The short story “Weddings and Beheadings” by Hanif Kureishi follows an unconventional, non-linear plot structure.

The main character is also the narrator, an unnamed filmmaker who is forced to film beheadings. He is described mostly through his thoughts and actions, as he appears eager to tell readers about his job and how it affects him. The events are seen through his eyes. Other characters are also mentioned, such as the narrator’s best friend, but their importance is more symbolic. This is also suggested by the fact that none of the characters are given names.  

The main physical setting is the narrator’s house. Other locations are also mentioned: his friend’s flat, or the places where the beheadings happen. The geographical location is not specified, as the narrator only tells us that the city where he lives is at war. We can work out from the events of the story that the action takes place somewhere in the Middle East in the 2000s. The social setting explores the harsh realities of war in the Middle East, and the effects it has on regular people.

The events are told by a first-person narrator, who sometimes switches to the second person to address his readers directly and give details about his job. This involves the reader in the action itself, as the reader is forced to imagine events through the eyes of the filmmaker.

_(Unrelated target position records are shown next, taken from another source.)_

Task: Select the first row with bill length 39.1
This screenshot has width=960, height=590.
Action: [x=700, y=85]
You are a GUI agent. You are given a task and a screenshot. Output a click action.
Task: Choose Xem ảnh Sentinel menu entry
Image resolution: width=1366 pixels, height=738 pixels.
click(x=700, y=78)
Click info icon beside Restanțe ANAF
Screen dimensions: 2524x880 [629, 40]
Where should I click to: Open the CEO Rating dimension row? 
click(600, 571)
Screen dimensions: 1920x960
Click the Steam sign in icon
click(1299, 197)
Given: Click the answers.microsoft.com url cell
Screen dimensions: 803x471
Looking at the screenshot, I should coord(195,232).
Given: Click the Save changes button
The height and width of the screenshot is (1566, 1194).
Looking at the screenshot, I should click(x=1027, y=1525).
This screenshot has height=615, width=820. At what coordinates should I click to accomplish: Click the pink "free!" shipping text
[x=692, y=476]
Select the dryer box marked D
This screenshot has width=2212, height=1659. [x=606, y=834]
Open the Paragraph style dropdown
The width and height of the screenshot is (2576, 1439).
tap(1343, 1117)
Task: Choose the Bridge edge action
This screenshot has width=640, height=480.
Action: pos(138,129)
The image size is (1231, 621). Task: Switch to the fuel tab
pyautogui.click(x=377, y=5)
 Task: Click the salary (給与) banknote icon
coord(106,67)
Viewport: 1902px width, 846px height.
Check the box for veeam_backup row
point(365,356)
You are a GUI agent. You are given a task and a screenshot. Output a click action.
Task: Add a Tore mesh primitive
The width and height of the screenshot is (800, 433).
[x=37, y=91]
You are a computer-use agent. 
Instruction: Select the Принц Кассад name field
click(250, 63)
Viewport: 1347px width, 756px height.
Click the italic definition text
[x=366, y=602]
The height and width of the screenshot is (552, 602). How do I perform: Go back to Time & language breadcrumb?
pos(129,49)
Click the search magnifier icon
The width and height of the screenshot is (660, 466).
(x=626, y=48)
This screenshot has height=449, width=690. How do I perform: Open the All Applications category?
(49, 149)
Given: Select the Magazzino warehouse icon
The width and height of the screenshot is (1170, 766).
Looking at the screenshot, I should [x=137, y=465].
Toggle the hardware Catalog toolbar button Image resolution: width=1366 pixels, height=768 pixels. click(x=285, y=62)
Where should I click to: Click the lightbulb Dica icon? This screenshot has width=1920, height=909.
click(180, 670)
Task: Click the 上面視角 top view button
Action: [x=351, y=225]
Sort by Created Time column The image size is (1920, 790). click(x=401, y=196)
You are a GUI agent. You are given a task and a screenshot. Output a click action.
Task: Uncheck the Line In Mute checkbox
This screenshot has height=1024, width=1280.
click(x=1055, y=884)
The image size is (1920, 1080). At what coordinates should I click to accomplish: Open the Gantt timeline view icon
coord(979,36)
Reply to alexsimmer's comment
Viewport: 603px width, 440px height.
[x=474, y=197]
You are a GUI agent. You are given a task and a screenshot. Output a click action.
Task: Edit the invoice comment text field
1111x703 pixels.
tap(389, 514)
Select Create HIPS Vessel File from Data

The language used is informal and conversational. The narrative is mostly in the present tense, except for when the narrator is referring to a specific event a friend of his has experienced, when he uses the past tense. The choice of words is explicit, and the narrator guides the readers through the events and keeps them involved in the narrative. The narrative is also rich in symbols, as objects and characters are used to highlight the harsh situation created by the war.